# Notebook für Grafikdesigner



## Barney Stinson (26. Dezember 2013)

*Notebook für Grafikdesigner*

Hallo Zusammen und frohe Feiertage 

Ich bin auf der suche nach einem Notebook,welches ich für meine arbeiten mit Adobe Produkten (u.a. Premier Pro und Photoshop) nutzen kann.

Da ich es in meinem Trolley transportieren möchte,ist das höchste aller Gefühle ein 15" Notebook.

Ich bin am hadern,ob ich mir nicht ein MacBook Pro zulegen soll. Daher beläuft sich meine Preisvorstellung auf 2500€,was das Notebook angeht.

Ich selbst hatte noch nie mit größeren Apple Produkten Zutun. Mein Rechner läuft mit Win8...

Wichtig für mich sind mindestens 16gb RAM... Eine SSD wäre vorteilhaft,könnte aber im Endeffekt auch selbst verbaut werden.

Ansonsten freue ich mich auf eure Empfehlungen.

MfG

Barney


----------



## Abductee (26. Dezember 2013)

*AW: Notebook für Grafikdesigner*

Bevorzugst du eine bestimmte Grafikkarte?

mySN.de | SCHENKER XMG | Schenker Technologies - SCHENKER W503 mobile Workstation 39,6cm (15.6")

IPS-Display:
mySN.de | SCHENKER XMG | Schenker Technologies - SCHENKER M503 MEDIA Notebook 39,6cm (15.6")


----------



## _chiller_ (26. Dezember 2013)

*AW: Notebook für Grafikdesigner*

Hey,

ich kenne mich mit Grafikbearbeitung nicht so gut aus, welche Hardwareanforderungen haben diese Programme, viel CPU oder GPU-Leistung?

Laufen die Programme von Adobe auch auf dem Apple-Betriebssystem?
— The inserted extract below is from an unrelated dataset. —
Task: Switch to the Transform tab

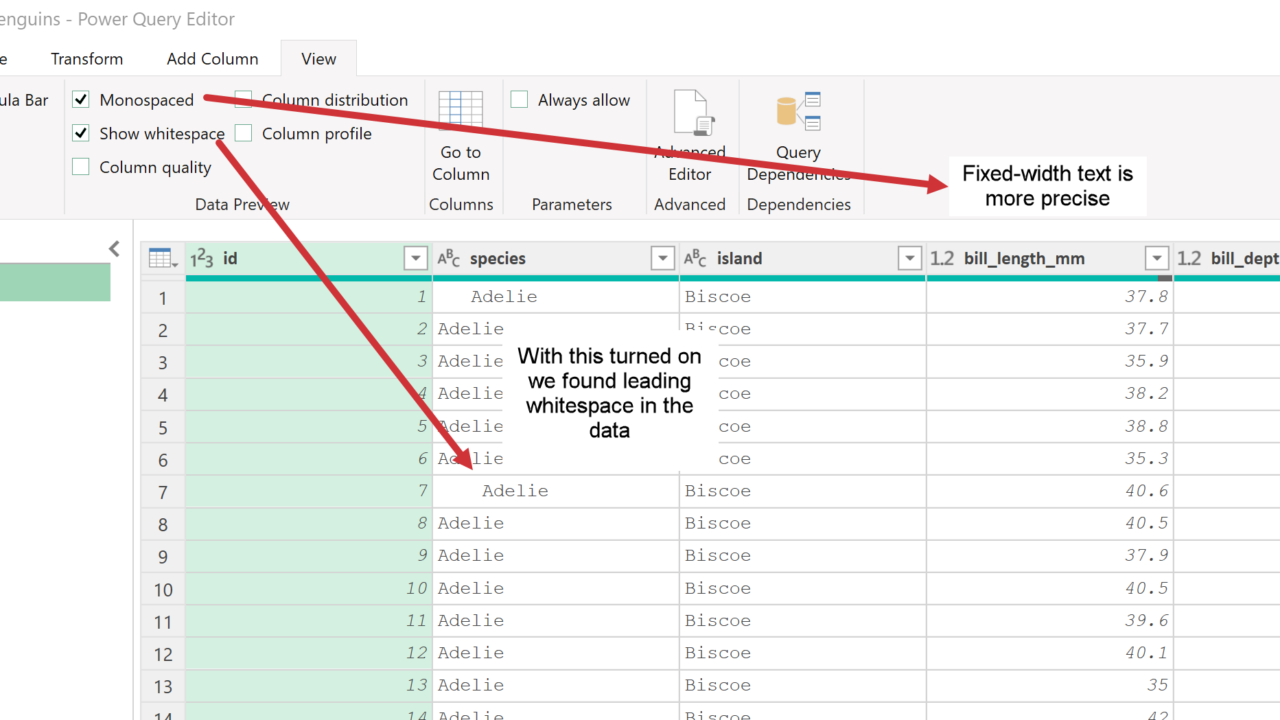Action: (x=87, y=59)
Wenn nein, dann ist das Macbook eher weniger geeignet weil - abgesehen vom Display - die selbe Hardware wie in jedem anderen Notebook steckt, nur mit entsprechenden Aufpreisen 

Es gibt natürlich Notebooks mit speziellen Grafikkarten(Quadro-Serie) die spezielle Treiber für professionelle Anwendungen besitzen. Diese Notebooks sind aber sehr teuer im Vergleich zu den Notebooks mit normalen Grafikkarten. Das hier wäre so ein Beispiel:
Toshiba Tecra W50-A-104 (PT640E-00J00JGR) Preisvergleich | Geizhals Deutschland
Die Quadro K2100 liegt von der Rohleistung zwischen der GT750 und der GTX760, ist aber für professionelle Grafikanwendungen gedacht.
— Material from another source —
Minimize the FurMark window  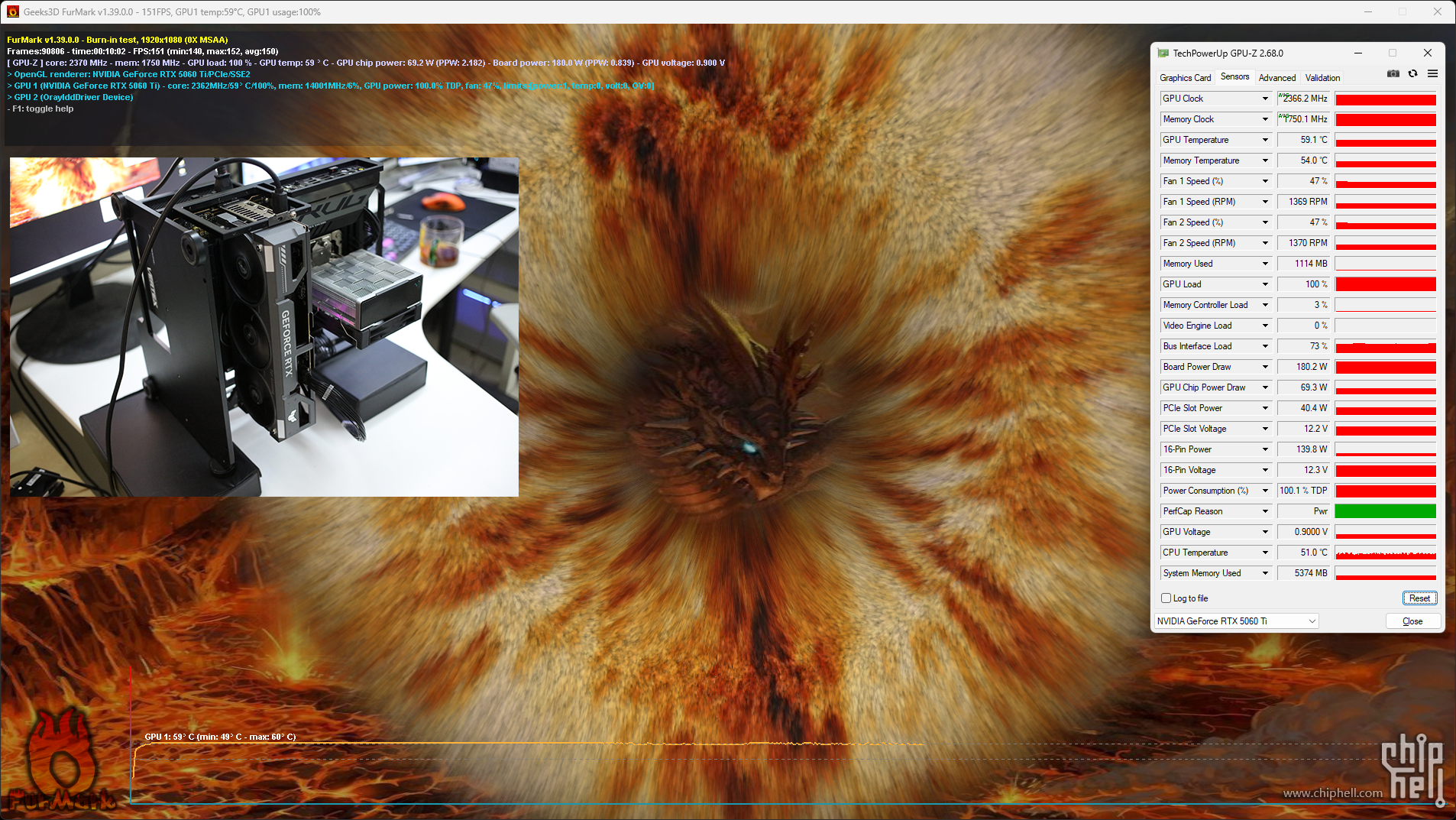tap(1368, 12)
Falls du nur ein normales Notebook benötigst, ist das hier vielleicht eine gute Alternative:
Gigabyte P35K, Core i7-4700HQ, 16GB RAM, 256GB SSD, Windows 8 (GA-P35K-16G-256) lagernd Preisvergleich | Geizhals Deutschland


----------



## Icedaft (26. Dezember 2013)

*AW: Notebook für Grafikdesigner*

Bei Grafikdesign wäre man dumm nicht auf Apple zuzugreifen, die ganze Branche hat ihren Microkosmos um und mit Appleprodukten aufgebaut, die Hardware ist zwar dieselbe, Softwareseitig bist Du denke ich mit Apple besser dran.


----------



## Lyph (26. Dezember 2013)

*AW: Notebook für Grafikdesigner*

Wenn dir die Compute-Leistung einer GT 755M reicht kann ich dir das Lenovo Y510p (15,6" FHD matt, i7-4700MQ, 16GB DDR3-1600, GT 755M, 256GB SSD) noch empfehlen. 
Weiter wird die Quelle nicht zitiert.